Zadanie do wykonania :: Czy możesz powielić całe zestawienie poniżej, zachowując każdy wiersz bez najmniejszej zmiany?

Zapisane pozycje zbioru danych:
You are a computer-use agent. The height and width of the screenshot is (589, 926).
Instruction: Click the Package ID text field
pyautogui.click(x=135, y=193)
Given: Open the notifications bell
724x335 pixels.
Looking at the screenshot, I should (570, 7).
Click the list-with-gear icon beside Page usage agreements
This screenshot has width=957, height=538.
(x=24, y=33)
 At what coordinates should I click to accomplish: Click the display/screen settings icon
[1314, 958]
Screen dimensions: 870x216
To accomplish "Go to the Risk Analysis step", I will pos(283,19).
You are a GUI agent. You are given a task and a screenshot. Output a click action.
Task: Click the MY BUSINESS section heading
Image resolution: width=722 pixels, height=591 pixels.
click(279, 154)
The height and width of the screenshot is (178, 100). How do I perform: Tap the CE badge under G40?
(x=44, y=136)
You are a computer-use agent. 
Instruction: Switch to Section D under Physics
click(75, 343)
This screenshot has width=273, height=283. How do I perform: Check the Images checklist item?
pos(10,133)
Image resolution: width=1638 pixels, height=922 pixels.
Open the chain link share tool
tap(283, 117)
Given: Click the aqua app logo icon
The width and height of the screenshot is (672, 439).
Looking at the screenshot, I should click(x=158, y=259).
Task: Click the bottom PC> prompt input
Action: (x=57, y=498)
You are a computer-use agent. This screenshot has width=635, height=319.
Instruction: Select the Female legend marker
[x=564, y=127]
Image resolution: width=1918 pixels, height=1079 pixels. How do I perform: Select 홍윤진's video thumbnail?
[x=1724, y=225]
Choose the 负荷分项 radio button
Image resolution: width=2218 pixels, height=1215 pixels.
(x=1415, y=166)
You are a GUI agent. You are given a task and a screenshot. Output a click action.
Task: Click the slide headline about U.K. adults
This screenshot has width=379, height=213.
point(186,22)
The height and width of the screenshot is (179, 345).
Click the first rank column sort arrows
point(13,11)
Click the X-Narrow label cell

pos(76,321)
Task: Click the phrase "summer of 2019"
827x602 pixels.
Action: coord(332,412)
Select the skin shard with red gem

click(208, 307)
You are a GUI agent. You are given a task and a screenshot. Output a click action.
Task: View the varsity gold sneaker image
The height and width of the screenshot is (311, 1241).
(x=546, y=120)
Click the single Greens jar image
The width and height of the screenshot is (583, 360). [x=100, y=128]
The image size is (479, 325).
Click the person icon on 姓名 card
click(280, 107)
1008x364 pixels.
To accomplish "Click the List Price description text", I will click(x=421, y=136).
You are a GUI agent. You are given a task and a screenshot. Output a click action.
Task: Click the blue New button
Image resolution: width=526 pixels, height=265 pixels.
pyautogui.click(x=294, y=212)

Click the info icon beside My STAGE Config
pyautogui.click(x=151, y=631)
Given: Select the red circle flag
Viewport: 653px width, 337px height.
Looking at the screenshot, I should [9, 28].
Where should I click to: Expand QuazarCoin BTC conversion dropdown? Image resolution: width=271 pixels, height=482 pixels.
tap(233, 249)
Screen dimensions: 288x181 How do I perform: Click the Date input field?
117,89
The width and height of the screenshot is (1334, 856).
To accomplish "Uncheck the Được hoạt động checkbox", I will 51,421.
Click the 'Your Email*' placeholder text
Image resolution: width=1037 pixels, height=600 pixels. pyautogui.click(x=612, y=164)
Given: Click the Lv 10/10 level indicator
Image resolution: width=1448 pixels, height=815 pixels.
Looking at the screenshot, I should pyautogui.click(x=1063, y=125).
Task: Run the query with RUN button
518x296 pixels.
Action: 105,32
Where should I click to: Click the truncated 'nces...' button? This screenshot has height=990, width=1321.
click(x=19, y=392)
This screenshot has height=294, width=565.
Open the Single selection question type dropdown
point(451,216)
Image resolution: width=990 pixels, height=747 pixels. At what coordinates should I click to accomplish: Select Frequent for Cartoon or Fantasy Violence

Poprawny wynik ::
You are a computer-use agent. The height and width of the screenshot is (589, 926).
Instruction: Click the Package ID text field
pyautogui.click(x=135, y=193)
Given: Open the notifications bell
724x335 pixels.
Looking at the screenshot, I should (570, 7).
Click the list-with-gear icon beside Page usage agreements
This screenshot has width=957, height=538.
(x=24, y=33)
 At what coordinates should I click to accomplish: Click the display/screen settings icon
[1314, 958]
Screen dimensions: 870x216
To accomplish "Go to the Risk Analysis step", I will pos(283,19).
You are a GUI agent. You are given a task and a screenshot. Output a click action.
Task: Click the MY BUSINESS section heading
Image resolution: width=722 pixels, height=591 pixels.
click(279, 154)
The height and width of the screenshot is (178, 100). How do I perform: Tap the CE badge under G40?
(x=44, y=136)
You are a computer-use agent. 
Instruction: Switch to Section D under Physics
click(75, 343)
This screenshot has width=273, height=283. How do I perform: Check the Images checklist item?
pos(10,133)
Image resolution: width=1638 pixels, height=922 pixels.
Open the chain link share tool
tap(283, 117)
Given: Click the aqua app logo icon
The width and height of the screenshot is (672, 439).
Looking at the screenshot, I should click(x=158, y=259).
Task: Click the bottom PC> prompt input
Action: (x=57, y=498)
You are a computer-use agent. This screenshot has width=635, height=319.
Instruction: Select the Female legend marker
[x=564, y=127]
Image resolution: width=1918 pixels, height=1079 pixels. How do I perform: Select 홍윤진's video thumbnail?
[x=1724, y=225]
Choose the 负荷分项 radio button
Image resolution: width=2218 pixels, height=1215 pixels.
(x=1415, y=166)
You are a GUI agent. You are given a task and a screenshot. Output a click action.
Task: Click the slide headline about U.K. adults
This screenshot has width=379, height=213.
point(186,22)
The height and width of the screenshot is (179, 345).
Click the first rank column sort arrows
point(13,11)
Click the X-Narrow label cell

pos(76,321)
Task: Click the phrase "summer of 2019"
827x602 pixels.
Action: coord(332,412)
Select the skin shard with red gem

click(208, 307)
You are a GUI agent. You are given a task and a screenshot. Output a click action.
Task: View the varsity gold sneaker image
The height and width of the screenshot is (311, 1241).
(x=546, y=120)
Click the single Greens jar image
The width and height of the screenshot is (583, 360). [x=100, y=128]
The image size is (479, 325).
Click the person icon on 姓名 card
click(280, 107)
1008x364 pixels.
To accomplish "Click the List Price description text", I will click(x=421, y=136).
You are a GUI agent. You are given a task and a screenshot. Output a click action.
Task: Click the blue New button
Image resolution: width=526 pixels, height=265 pixels.
pyautogui.click(x=294, y=212)

Click the info icon beside My STAGE Config
pyautogui.click(x=151, y=631)
Given: Select the red circle flag
Viewport: 653px width, 337px height.
Looking at the screenshot, I should [9, 28].
Where should I click to: Expand QuazarCoin BTC conversion dropdown? Image resolution: width=271 pixels, height=482 pixels.
tap(233, 249)
Screen dimensions: 288x181 How do I perform: Click the Date input field?
117,89
The width and height of the screenshot is (1334, 856).
To accomplish "Uncheck the Được hoạt động checkbox", I will 51,421.
Click the 'Your Email*' placeholder text
Image resolution: width=1037 pixels, height=600 pixels. pyautogui.click(x=612, y=164)
Given: Click the Lv 10/10 level indicator
Image resolution: width=1448 pixels, height=815 pixels.
Looking at the screenshot, I should pyautogui.click(x=1063, y=125).
Task: Run the query with RUN button
518x296 pixels.
Action: 105,32
Where should I click to: Click the truncated 'nces...' button? This screenshot has height=990, width=1321.
click(x=19, y=392)
This screenshot has height=294, width=565.
Open the Single selection question type dropdown
point(451,216)
Image resolution: width=990 pixels, height=747 pixels. At what coordinates should I click to accomplish: Select Frequent for Cartoon or Fantasy Violence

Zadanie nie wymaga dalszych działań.